## TASK
Working from the records below, repeat exactly the lines starting at the line that contains "Given: Open @RealBlackCoffee" and ending at the line that contains "Task: Select the UpgradeLogic.lua file name", inclusive.

## Collected data entries
◇ ◇ ◇ ◇ ◇ ◇ ◇

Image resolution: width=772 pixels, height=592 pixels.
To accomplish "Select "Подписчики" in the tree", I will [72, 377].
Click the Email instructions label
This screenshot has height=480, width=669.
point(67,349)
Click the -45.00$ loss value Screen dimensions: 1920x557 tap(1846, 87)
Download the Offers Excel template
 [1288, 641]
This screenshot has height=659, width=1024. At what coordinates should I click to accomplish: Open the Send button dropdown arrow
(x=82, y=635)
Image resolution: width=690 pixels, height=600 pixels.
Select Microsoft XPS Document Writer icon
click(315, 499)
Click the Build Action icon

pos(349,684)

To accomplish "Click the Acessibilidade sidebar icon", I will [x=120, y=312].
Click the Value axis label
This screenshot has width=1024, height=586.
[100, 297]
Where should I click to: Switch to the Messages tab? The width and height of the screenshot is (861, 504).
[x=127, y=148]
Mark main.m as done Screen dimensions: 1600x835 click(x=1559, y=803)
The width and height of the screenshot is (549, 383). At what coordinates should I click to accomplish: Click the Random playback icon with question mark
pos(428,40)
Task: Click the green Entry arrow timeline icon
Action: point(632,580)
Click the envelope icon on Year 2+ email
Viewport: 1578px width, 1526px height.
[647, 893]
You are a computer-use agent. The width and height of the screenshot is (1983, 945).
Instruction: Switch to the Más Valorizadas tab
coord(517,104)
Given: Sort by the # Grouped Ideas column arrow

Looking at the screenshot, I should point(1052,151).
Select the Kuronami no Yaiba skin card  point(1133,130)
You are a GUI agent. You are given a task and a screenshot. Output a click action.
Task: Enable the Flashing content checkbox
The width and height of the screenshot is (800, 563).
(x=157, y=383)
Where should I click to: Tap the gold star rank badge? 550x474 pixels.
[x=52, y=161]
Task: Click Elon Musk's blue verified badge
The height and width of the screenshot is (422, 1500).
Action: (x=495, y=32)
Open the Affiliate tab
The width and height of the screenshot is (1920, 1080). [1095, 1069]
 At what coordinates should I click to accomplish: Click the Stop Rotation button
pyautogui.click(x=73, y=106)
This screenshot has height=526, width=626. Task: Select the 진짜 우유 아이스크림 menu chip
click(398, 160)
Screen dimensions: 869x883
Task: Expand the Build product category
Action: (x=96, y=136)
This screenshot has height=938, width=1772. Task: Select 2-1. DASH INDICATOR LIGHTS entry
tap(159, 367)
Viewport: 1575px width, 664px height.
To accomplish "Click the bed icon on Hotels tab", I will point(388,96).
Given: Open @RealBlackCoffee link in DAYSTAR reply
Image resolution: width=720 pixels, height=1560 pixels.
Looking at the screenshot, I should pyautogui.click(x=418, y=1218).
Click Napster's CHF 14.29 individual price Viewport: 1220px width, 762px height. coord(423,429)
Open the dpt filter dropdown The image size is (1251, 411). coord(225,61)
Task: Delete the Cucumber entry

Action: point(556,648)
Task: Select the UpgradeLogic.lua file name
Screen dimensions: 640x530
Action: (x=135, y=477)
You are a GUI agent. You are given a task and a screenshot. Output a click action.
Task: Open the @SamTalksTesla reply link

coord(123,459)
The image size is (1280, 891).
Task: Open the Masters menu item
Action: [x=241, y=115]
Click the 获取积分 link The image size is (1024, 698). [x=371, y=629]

◇ ◇ ◇ ◇ ◇ ◇ ◇

## RESULT OF THE TASK
Given: Open @RealBlackCoffee link in DAYSTAR reply
Image resolution: width=720 pixels, height=1560 pixels.
Looking at the screenshot, I should pyautogui.click(x=418, y=1218).
Click Napster's CHF 14.29 individual price Viewport: 1220px width, 762px height. coord(423,429)
Open the dpt filter dropdown The image size is (1251, 411). coord(225,61)
Task: Delete the Cucumber entry

Action: point(556,648)
Task: Select the UpgradeLogic.lua file name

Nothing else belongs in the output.